Wąsko tam było i ciasno, na kupie zgromadzone, często jedne na drugich, leżały eksponaty w kącikach tematycznych. Þór Magnússon, późniejszy naczelny kustosz kraju, który jako chłopiec, co niedzielę wdrapywał się na poddasze, by je oglądać, opisuje tamtą atmosferę oraz kobiety, które dozorowały zbiorów. Siedziały na krzesełkach w swoich kątach te staruszki, nachylały się ku sobie i gadały, trajlowały cały czas.
Gdy ktoś zadał im jakieś pytanie na temat zbiorów, odpowiadała zazwyczaj Bríet Bjarnhéðinsdóttir (w swych młodszych latach prekursorka walki o równouprawnienie kobiet.): "Ach, to coś takiego starego" i dalej pytlowały, od czasu do czasu przerabiając kolejne oczka na swoich drutach.
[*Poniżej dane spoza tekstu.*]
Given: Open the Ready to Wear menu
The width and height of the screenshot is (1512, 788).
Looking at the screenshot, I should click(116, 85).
Stara Anna pod koniec była już zupełnie nie z tego świata, siadała na krześle przodem do ściany i narzekała: " no dzisiaj znowu nikt do nas nie przychodzi". A inna z tych dzielnych kobiet liczyła gości tak pracowicie, że zawsze miała ich powyżej setki. Po jej odejściu liczba odwiedzających gwałtownie zmalała i mówiono, że zaznaczała ona na kartce wszystkich, którzy w ciągu dnia koło niej przechodzili, a więc gości kręcących się tam i z powrotem po sali, pracowników muzeum oraz nawet dawno zmarłych właścicieli eksponatów, co nikogo w Islandii nie dziwiło i nie dziwi, ponieważ na kopy jest tu ludzi, którzy postrzegają obecność dusz, które już odeszły w inny wymiar.(na podstawie broszurki Þjóðminjasafnið- svona var það, Reykjavík 2003).
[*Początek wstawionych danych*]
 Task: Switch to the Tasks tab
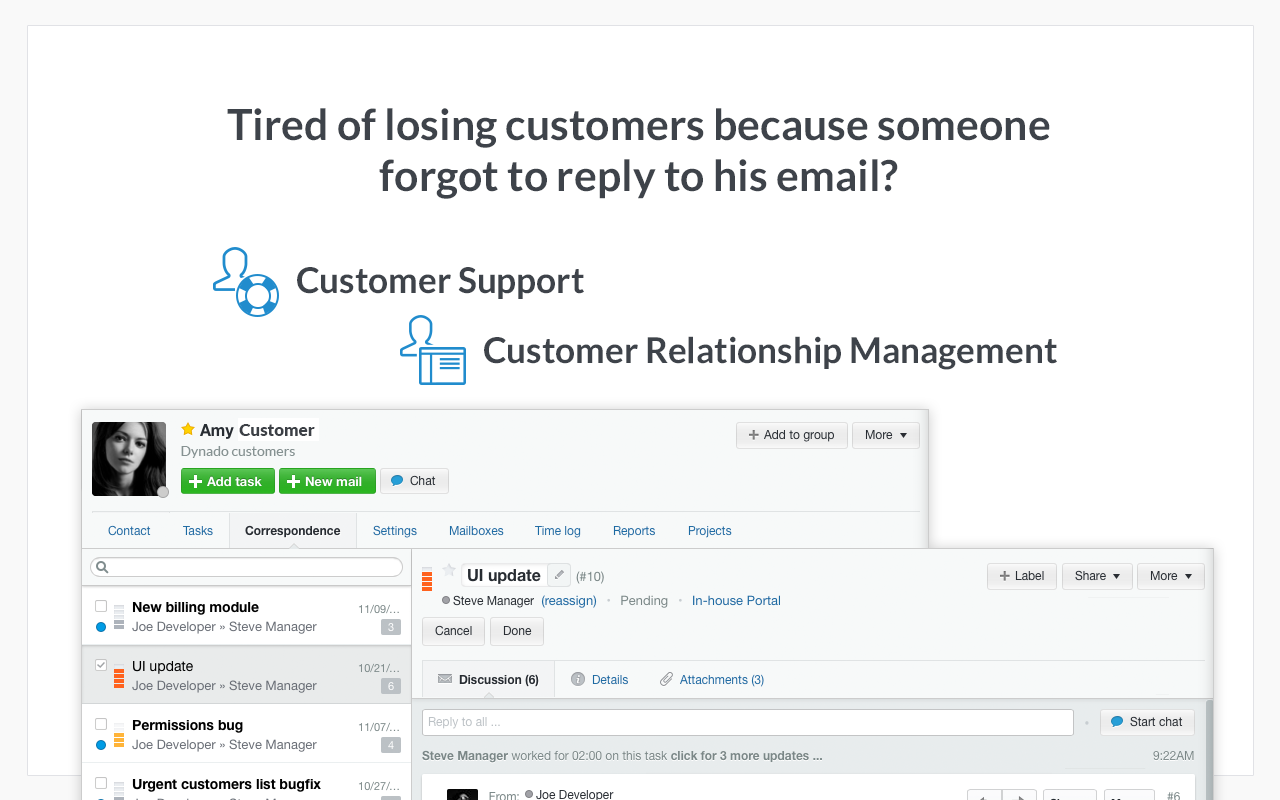point(198,531)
W 1944 roku zaraz po proklamowaniu niepodległej Republiki Islandii, parlament zdecydował o budowie swojego rodzaju daru dla narodu -
siedziby dla Muzeum, której architektami byli Sigurður Guðmundsson i Eiríkur Einarsson. Od 1950 roku do nowego budynku przy Suðurgata w pobliżu Uniwersytetu zaczęto przeprowadzać zbiory. Kustoszem krajowym był wówczas Kristján Eldjárn, archeolog, późniejszy prezydent Islandii, którego osobowość wywarła duży wpływ na kształt i charakter nowej placówki.
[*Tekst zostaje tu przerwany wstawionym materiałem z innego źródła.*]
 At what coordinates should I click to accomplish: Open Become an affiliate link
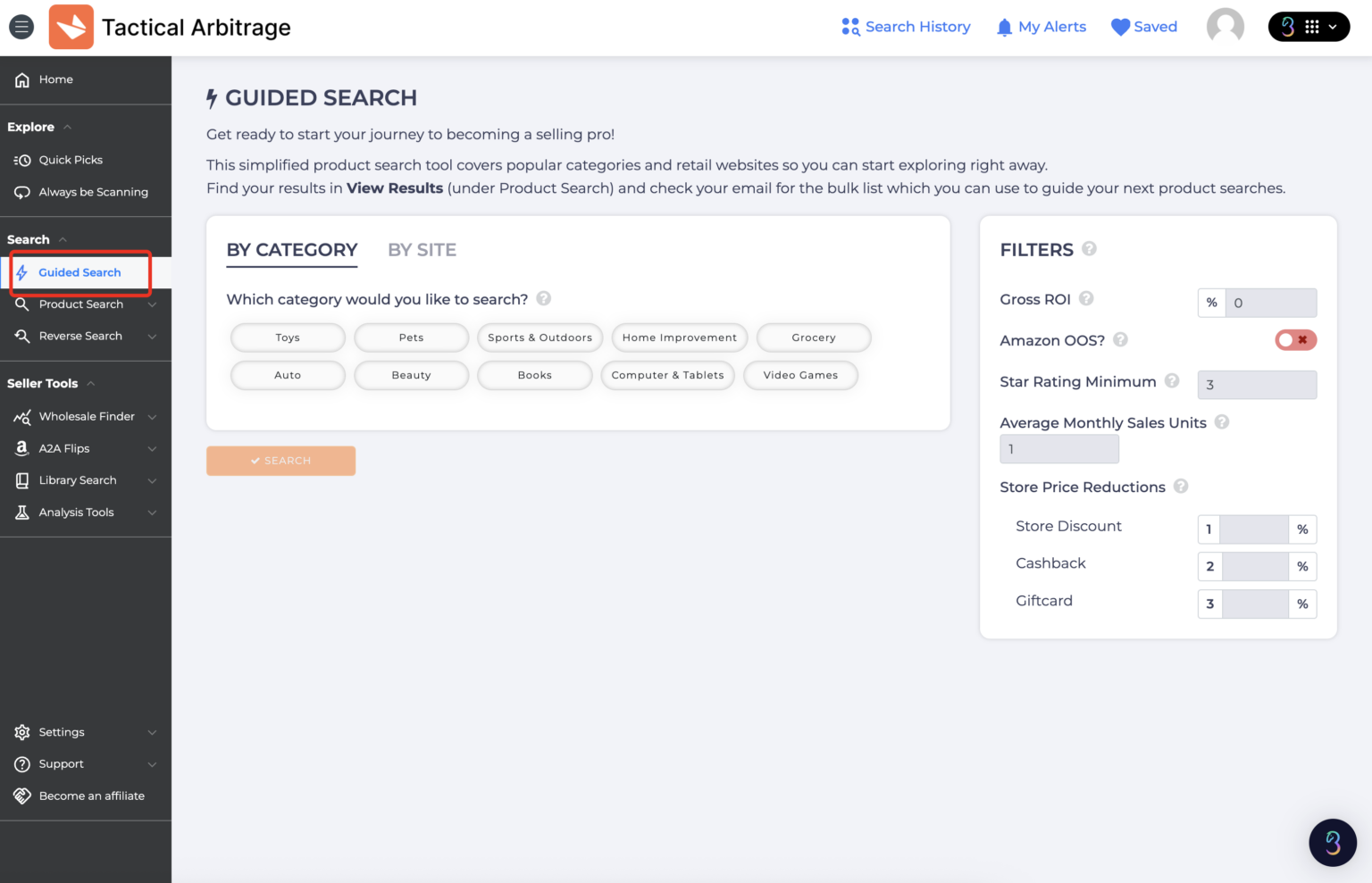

W latach 90-tych zaistniała konieczność remontu budynku, co wykorzystano do całkowitej reorganizacji wystaw. Po 6-letniej przerwie, 1 września 2004 roku otworzono Muzeum ponownie z nową ekspozycją stałą zatytułowaną: " Jak powstaje naród. Kultura i społeczeństwo na przestrzeni 1200 lat". Nowe rozwiązania architektoniczne powierzono architektom z zespołu Hornsteinar, którzy z szacunkiem potraktowali starą strukturę budynku i w ciekawy sposób zaopatrzyli ją w nowe elementy. Nowe jest wejście od strony południowej, dzięki któremu Muzeum otworzyło się jakby na miasteczko uniwersyteckie, zamiast odwracać się do niego tyłem i co ważne, przed wejściem jest teraz pełno miejsc do parkowania, o którym to "drobiazgu" w latach 40-tych jeszcze nie myślano. Muzeum otrzymało również kawiarnie, sklep, salę szkolną oraz salę konferencyjno-wykładową. Na piętrach wyburzono ścianki działowe i otrzymano dzięki temu dwie wielkie sale znakomicie służące bardzo nowoczesnej stałej wystawie, która jest w zasadzie podróżą po historii Islandii od zasiedlenia po czasy najnowsze, podróżą ilustrowaną eksponatami. Wystawa posługuje się różnorodnymi środkami przekazu: interaktywne programy komputerowe rozmieszczone są w kilkunastu miejscach, ukazując zbiory na szerokim historycznym tle, pulpity z niby-telefonami "łączą" nas z mieszkańcami dawnych wieków, którzy opowiadają o swoim życiu, w pokojach dla dzieci, w których świetnie bawią się też dorośli, można ubrać się w kostium z epoki, zrobić sobie zdjęcie w bojowym rynsztunku Wikingów lub poukładać historyczne puzzle.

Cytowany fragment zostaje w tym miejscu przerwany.